(Stored data entries)
%%

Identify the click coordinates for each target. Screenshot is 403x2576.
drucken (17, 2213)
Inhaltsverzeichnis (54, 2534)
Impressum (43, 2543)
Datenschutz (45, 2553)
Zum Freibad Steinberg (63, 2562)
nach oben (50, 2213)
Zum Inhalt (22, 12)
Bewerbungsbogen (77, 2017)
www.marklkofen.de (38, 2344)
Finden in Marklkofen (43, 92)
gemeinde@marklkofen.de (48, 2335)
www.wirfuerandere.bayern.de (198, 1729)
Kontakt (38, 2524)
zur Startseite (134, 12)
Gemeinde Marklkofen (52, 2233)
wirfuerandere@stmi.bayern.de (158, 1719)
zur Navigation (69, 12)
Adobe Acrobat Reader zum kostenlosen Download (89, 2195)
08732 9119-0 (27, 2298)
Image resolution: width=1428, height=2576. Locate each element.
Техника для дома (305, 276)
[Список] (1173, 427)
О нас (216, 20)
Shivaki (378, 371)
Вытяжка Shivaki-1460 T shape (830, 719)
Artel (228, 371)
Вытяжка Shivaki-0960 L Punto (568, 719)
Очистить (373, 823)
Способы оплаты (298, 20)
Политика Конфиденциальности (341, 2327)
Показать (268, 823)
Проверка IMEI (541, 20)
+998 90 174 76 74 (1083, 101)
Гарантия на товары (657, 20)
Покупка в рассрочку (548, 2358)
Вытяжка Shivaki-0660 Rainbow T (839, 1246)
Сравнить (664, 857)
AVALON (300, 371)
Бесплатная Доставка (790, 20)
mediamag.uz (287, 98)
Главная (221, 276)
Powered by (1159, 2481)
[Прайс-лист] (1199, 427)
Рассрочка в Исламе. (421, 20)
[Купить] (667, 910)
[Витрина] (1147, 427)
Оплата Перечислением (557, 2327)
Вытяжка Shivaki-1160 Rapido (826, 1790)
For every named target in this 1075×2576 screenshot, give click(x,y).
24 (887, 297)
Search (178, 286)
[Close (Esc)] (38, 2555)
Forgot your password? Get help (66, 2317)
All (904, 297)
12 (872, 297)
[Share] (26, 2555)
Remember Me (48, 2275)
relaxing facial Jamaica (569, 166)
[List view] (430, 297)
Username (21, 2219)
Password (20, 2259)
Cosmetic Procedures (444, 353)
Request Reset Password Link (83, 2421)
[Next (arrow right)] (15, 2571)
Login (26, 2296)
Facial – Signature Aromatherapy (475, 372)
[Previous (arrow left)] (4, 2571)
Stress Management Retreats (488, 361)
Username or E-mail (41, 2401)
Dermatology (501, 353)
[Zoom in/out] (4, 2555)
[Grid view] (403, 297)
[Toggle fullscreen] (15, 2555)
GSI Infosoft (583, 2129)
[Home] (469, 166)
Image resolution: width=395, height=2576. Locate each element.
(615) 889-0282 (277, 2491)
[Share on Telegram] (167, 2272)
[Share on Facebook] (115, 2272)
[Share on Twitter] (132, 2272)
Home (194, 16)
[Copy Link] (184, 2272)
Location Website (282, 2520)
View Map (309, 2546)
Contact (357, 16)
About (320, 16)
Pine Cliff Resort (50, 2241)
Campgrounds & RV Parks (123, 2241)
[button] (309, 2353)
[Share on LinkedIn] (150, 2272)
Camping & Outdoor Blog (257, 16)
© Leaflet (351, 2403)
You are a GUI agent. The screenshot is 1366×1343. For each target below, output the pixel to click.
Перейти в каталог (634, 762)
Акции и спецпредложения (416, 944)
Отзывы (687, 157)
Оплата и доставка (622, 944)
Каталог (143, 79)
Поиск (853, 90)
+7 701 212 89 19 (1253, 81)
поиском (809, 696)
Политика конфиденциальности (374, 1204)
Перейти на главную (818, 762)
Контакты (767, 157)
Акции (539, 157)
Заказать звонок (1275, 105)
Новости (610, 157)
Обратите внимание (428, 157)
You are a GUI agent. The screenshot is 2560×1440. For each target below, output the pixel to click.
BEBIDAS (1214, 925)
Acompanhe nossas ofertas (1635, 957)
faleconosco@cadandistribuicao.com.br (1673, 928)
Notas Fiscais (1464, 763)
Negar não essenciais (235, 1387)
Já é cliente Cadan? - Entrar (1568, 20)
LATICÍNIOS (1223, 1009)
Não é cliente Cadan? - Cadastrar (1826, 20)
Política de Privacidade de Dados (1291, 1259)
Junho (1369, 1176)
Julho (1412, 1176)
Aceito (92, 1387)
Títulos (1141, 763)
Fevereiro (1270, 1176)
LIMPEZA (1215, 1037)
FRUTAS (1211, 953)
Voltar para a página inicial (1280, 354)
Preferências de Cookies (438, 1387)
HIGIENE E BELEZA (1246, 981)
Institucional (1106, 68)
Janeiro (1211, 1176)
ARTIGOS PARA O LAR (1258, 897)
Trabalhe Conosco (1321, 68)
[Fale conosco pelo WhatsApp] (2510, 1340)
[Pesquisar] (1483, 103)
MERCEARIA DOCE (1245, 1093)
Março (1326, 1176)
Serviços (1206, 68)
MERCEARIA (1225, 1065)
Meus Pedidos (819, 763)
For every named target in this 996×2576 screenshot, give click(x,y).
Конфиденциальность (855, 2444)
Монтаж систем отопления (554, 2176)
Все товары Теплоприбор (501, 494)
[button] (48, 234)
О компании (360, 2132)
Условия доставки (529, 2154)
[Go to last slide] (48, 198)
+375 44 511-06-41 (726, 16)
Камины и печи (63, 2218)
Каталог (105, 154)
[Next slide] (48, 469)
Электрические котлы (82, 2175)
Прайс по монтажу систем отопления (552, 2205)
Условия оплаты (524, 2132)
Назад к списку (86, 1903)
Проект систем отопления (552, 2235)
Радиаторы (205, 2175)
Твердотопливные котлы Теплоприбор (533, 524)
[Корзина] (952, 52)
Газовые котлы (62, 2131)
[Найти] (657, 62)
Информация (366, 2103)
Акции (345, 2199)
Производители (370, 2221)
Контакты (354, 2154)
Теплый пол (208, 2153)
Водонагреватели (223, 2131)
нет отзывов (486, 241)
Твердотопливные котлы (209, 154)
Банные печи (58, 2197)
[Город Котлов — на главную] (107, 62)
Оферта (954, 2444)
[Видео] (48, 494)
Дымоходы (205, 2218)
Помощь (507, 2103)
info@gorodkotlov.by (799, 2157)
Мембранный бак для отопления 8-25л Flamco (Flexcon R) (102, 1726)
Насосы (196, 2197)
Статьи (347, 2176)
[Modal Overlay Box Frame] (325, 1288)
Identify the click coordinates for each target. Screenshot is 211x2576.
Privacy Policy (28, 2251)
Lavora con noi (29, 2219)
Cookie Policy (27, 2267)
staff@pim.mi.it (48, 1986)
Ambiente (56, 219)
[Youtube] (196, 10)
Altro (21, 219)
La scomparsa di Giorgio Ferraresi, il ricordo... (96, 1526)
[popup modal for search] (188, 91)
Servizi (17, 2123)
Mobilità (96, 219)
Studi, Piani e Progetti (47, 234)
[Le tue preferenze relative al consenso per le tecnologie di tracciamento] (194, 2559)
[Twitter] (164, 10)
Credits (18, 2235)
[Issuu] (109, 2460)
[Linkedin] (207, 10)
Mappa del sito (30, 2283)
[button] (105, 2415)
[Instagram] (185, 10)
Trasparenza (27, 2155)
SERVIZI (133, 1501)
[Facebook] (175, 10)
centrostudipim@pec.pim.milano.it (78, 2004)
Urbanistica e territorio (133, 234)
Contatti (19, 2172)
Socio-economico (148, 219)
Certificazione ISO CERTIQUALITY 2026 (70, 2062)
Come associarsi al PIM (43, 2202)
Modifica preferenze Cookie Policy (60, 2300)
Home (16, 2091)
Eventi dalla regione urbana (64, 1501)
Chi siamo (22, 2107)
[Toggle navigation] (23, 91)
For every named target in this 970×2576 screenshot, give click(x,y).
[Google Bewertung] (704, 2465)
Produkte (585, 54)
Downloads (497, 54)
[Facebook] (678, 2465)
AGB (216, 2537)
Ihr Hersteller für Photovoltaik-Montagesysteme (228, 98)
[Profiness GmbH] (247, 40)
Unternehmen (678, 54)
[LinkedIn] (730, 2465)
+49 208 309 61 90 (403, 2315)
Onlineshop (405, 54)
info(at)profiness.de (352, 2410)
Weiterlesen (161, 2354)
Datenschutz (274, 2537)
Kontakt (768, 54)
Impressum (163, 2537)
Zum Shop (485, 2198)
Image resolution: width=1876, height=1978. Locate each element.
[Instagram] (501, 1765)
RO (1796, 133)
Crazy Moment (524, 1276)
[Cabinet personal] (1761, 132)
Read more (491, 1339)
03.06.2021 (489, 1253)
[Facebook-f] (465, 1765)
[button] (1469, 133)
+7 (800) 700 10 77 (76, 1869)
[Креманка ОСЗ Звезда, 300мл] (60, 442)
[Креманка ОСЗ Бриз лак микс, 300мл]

%%

(Exercise): Write out again, exactly, the lines from the start of the entries up to and including the one with "Login (26, 2296)". Nothing else belongs in the reply.

(Reply):
Identify the click coordinates for each target. Screenshot is 403x2576.
drucken (17, 2213)
Inhaltsverzeichnis (54, 2534)
Impressum (43, 2543)
Datenschutz (45, 2553)
Zum Freibad Steinberg (63, 2562)
nach oben (50, 2213)
Zum Inhalt (22, 12)
Bewerbungsbogen (77, 2017)
www.marklkofen.de (38, 2344)
Finden in Marklkofen (43, 92)
gemeinde@marklkofen.de (48, 2335)
www.wirfuerandere.bayern.de (198, 1729)
Kontakt (38, 2524)
zur Startseite (134, 12)
Gemeinde Marklkofen (52, 2233)
wirfuerandere@stmi.bayern.de (158, 1719)
zur Navigation (69, 12)
Adobe Acrobat Reader zum kostenlosen Download (89, 2195)
08732 9119-0 (27, 2298)
Image resolution: width=1428, height=2576. Locate each element.
Техника для дома (305, 276)
[Список] (1173, 427)
О нас (216, 20)
Shivaki (378, 371)
Вытяжка Shivaki-1460 T shape (830, 719)
Artel (228, 371)
Вытяжка Shivaki-0960 L Punto (568, 719)
Очистить (373, 823)
Способы оплаты (298, 20)
Политика Конфиденциальности (341, 2327)
Показать (268, 823)
Проверка IMEI (541, 20)
+998 90 174 76 74 (1083, 101)
Гарантия на товары (657, 20)
Покупка в рассрочку (548, 2358)
Вытяжка Shivaki-0660 Rainbow T (839, 1246)
Сравнить (664, 857)
AVALON (300, 371)
Бесплатная Доставка (790, 20)
mediamag.uz (287, 98)
Главная (221, 276)
Powered by (1159, 2481)
[Прайс-лист] (1199, 427)
Рассрочка в Исламе. (421, 20)
[Купить] (667, 910)
[Витрина] (1147, 427)
Оплата Перечислением (557, 2327)
Вытяжка Shivaki-1160 Rapido (826, 1790)
For every named target in this 1075×2576 screenshot, give click(x,y).
24 (887, 297)
Search (178, 286)
[Close (Esc)] (38, 2555)
Forgot your password? Get help (66, 2317)
All (904, 297)
12 (872, 297)
[Share] (26, 2555)
Remember Me (48, 2275)
relaxing facial Jamaica (569, 166)
[List view] (430, 297)
Username (21, 2219)
Password (20, 2259)
Cosmetic Procedures (444, 353)
Request Reset Password Link (83, 2421)
[Next (arrow right)] (15, 2571)
Login (26, 2296)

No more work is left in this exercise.